Block device snapshots in NetBSD (by )

fss is a neat feature in NetBSD that I hadn't noticed (and I suspect few people have). It's a filesystem snapshot driver.

You attach it to a mounted filesystem, and whenever a block in the underlying disk partition is written to, it copies the old block to a snapshot file. It also creates a snapshot block device, and any reads to that device look in the snapshot file first, then look in the underlying disk partition if there isn't a corresponding block in the snapshot file. End result? The snapshot block device looks like a frozen-in-time copy of the underlying disk partition, without the space and time requirements of actually copying the whole thing.

It works like this:

        -bash-3.2$ cat /home/alaric/test.txt
        THIS IS A TEST
        -bash-3.2$ sudo fssconfig fss0 / /tmp/back
        Password:
        -bash-3.2$ sudo mount /dev/fss0 /mnt
        -bash-3.2$ cat /mnt/home/alaric/test.txt
        THIS IS A TEST
        -bash-3.2$ cat > /home/alaric/test.txt
        THIS IS NOT A TEST
        -bash-3.2$ cat /mnt/home/alaric/test.txt
        THIS IS A TEST
        -bash-3.2$ cat /home/alaric/test.txt
        THIS IS NOT A TEST
        -bash-3.2$ mount
        /dev/wd0a on / type ffs (local)
        kernfs on /kern type kernfs (local)
        procfs on /proc type procfs (local)
        /dev/fss0 on /mnt type ffs (local)
        -bash-3.2$ sudo umount /mnt     
        -bash-3.2$ sudo fssconfig -lv
        fss0: /, taken 2008-11-29 01:21:23, file system internal
        fss1: not in use
        fss2: not in use
        fss3: not in use
        -bash-3.2$ sudo fssconfig -u fss0
        -bash-3.2$ cat /home/alaric/test.txt 
        THIS IS NOT A TEST
        -bash-3.2$ sudo rm /tmp/back
        override rw-------  root/wheel for '/tmp/back'? y

...taking it from me that there were no long pauses after any command in that sequence; no operation took time noticeably proportional to the 8GB size of the disk partition.

I created the snapshot file on the same filesystem I was snapshotting, which is only allowed for the ffs filesystem due to needing special locking; but it can snapshot any filesystem if I put the snapshot log on a different filesystem.

This is useful for various things:

  1. Consistent backups. As a backup, that might take hours, runs, the filesystem is changing underneath it, meaning that you can end up with a broken backup when your applications change groups of files together; the backup can end up with non-corresponding versions of things. Imagine running a backup while reinstalling a load of applications and their shared libraries, and it getting a mixture of old and new versions of libraries and binaries. Ick.
  2. Short-term onsite backups. Imagine running a snapshot every hour, from a cron job, and deleting the oldest snapshot, so you have four hourly snapshots on the go. If you do something stupid, you can go back and retrieve old versions of your stuff. Or perhaps a week's nightly snapshots. Not a backup in that it won't protect against system failures, but it's the kind of backup you can go back to when you mess something up at the filesystem level.
  3. Trialling potentially disastrous operations, like major software upgrades. Take a snapshot beforehand. If it fails, then copy the afflicted files back from the snapshot.
  4. Security auditing. Take regular nightly snapshots, then you can compare them to the live system to see what's changed, to help analyse successful breakins.

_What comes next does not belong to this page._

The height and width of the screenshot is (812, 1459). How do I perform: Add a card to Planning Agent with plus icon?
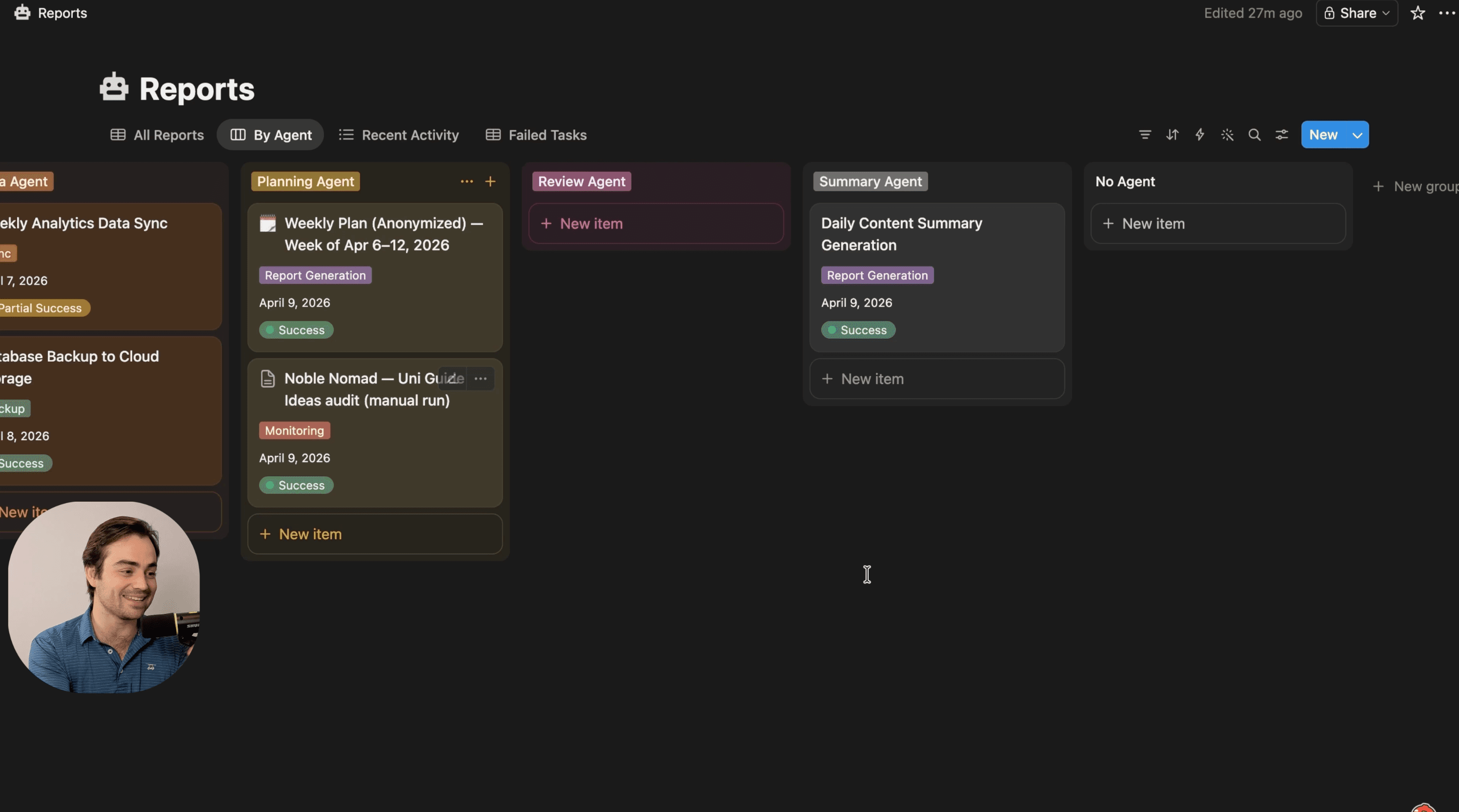point(490,181)
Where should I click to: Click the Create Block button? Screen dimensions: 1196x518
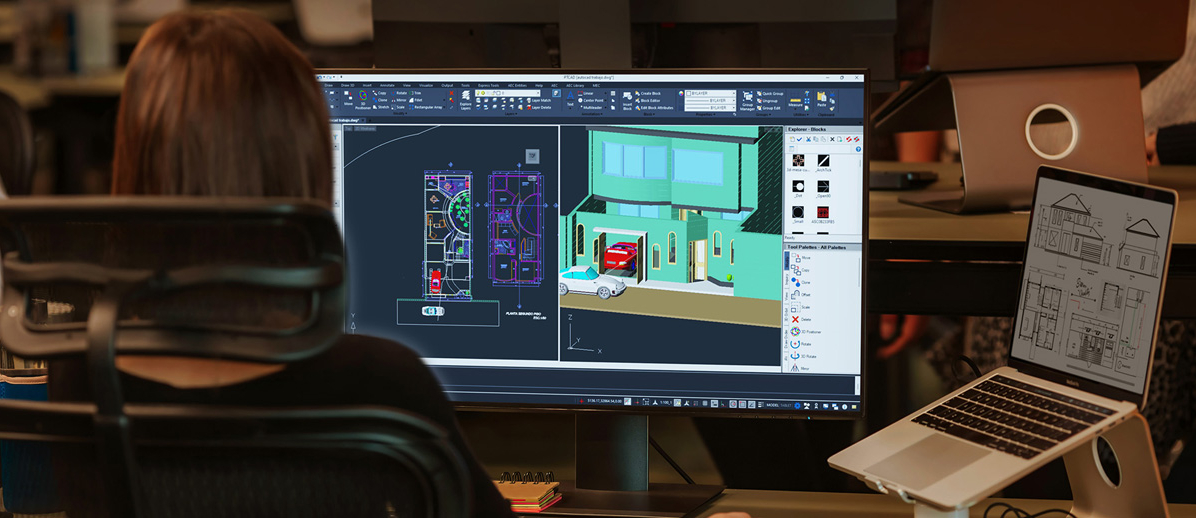point(648,93)

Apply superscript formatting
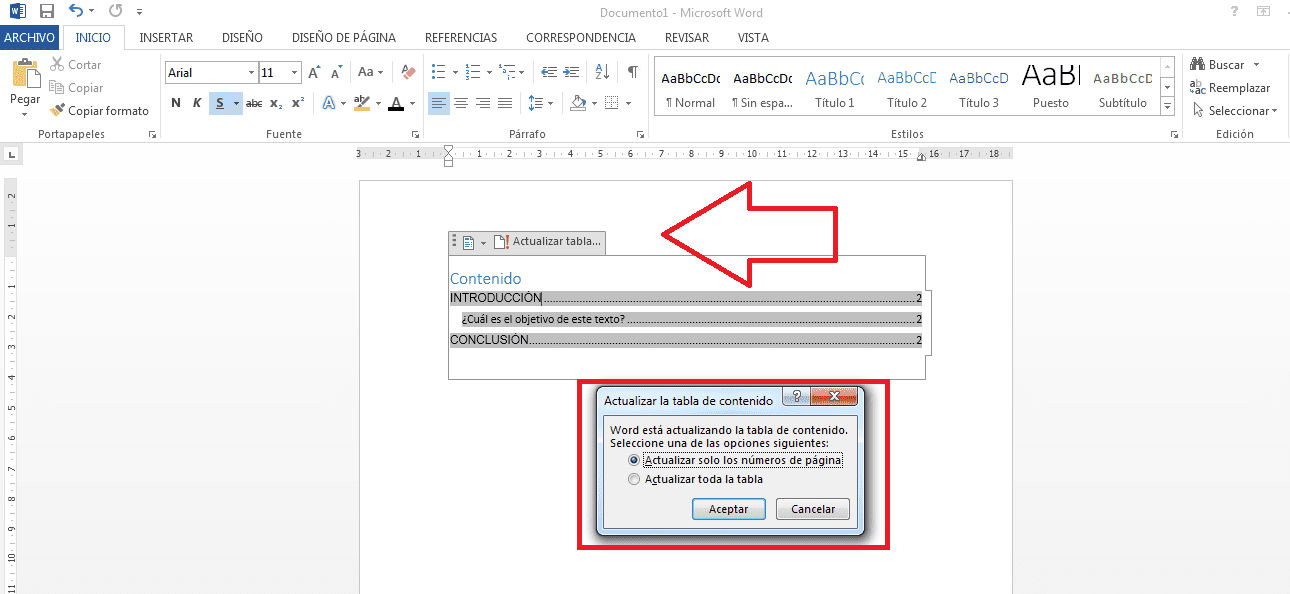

There is one caveat: a snapshot taken from a mounted filesystem will, when itself mounted, of course give you a log warning:

  /dev/fss0: file system not clean (fs_clean=4); please fsck(8)
  /dev/fss0: lost blocks 0 files 0

...and you can't fsck it since it's read-only, so you might run into trouble with that, but I think a good sync before taking the snapshot should make the window of opportunity for problems quite small.

This is really neat stuff. It's been in since NetBSD 2.0, and is still marked as experimental - so more people need to try it out, find any bugs, and otherwise confirm it works fine so it can lose that experimental tag 😉

6 Comments

  • By Ben, Thu 4th Dec 2008 @ 10:06 am

    Sounds like a horrid hack.

    Shouldn't it be supported at the FS level? Like ZFS and the NetApp stuff.

  • By alaric, Wed 10th Dec 2008 @ 11:23 pm

    I think it's bad layering to put snapshots in at the FS level.

    For a start, it's much more complex to implement at that level. More bloated code to harbour bugs. Block-level snapshotting is much easier to validate, which is nice for something trusted with our MP3 stashes.

    And snapshots at the FS level make your snapshot system orthogonal to your file system, so they can be chosen and developed independently. Under NetBSD's system, I can happily snapshot a FAT32 filesystem.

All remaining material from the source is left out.